The early travelers in Africa always kept in mind that the cannibal was a better subject than the missionary. Even the high-minded Mary Kingsley knew that, and spent much more time writing about (and exaggerating) the anthropophagous Fon people in Gabon than the pleasures of her botanizing of the jungle, which (so she said) was the whole point of her West African trip. You don't want to hear about the traveler's fun; what keeps you reading is the traveler's misery, outrage, and near-death experience. Either that or a well-phrased dismissal, as when the English traveler Peter Fleming took a close look at São Paulo and wrote, "São Paulo is like Reading, only much farther away."
"Looking for Trouble" might be the subtitle of the most readable, most memorable travel books. When Redmond O'Hanlon published In Trouble Again, my hand leaped to the shelf. No Mercy promised more horror, and another delightful read. So I begin with him.
Making a Deal with the Chief of Boha
In his right hand [the Chief] gripped a spear against the inside of his right thigh, its end on the ground and its winged blade high above his head. His left hand lay on his left thigh, and from his right shoulder there hung a large liana-twine bag full, I presumed, of the royal fetishes…

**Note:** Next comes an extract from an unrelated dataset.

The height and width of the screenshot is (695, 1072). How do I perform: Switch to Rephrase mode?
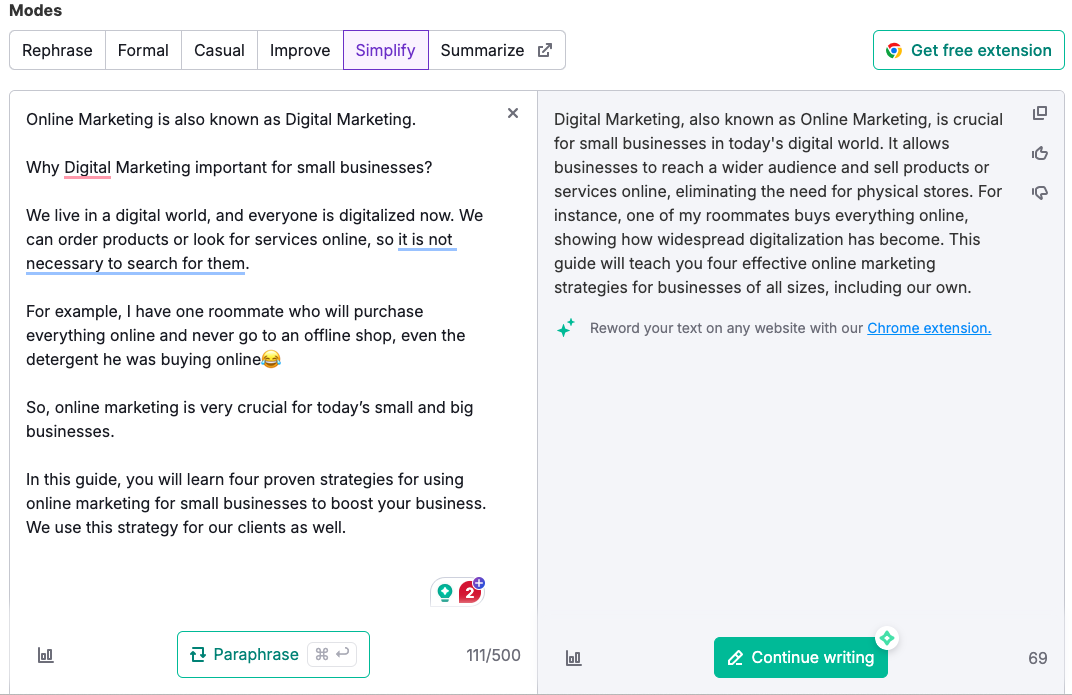tap(57, 49)
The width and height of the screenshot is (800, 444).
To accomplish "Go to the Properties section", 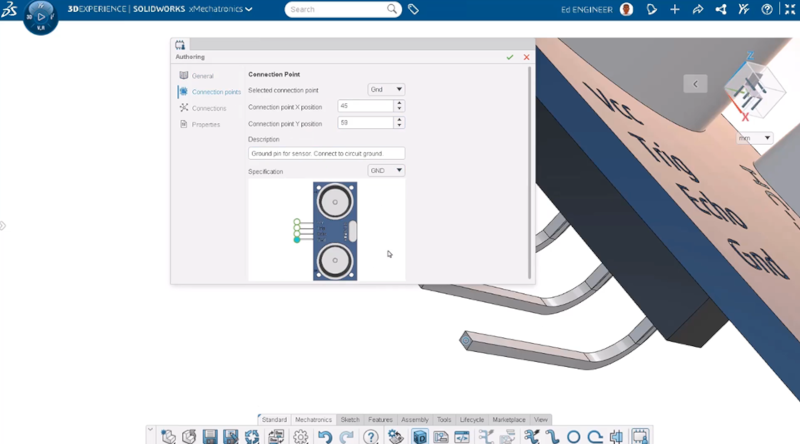I will coord(205,124).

Twelve spearmen stood at intervals in a circle before him, enclosing a line of three chairs; an old man in a brown shirt, torn gray trousers and red plastic sandals, standing on the Chief's left, tilted his spear towards us and then at the waiting seats…
The Chief inclined his head to his left: the old man, his porte-parole, his word carrier, bent down until his right ear was close to the royal lips; the Chief spoke softly. The audience over, the old man straightened his back, held his spear upright, strode into the center of the circle, filled his lungs, and sang out a speech in Bomitaba…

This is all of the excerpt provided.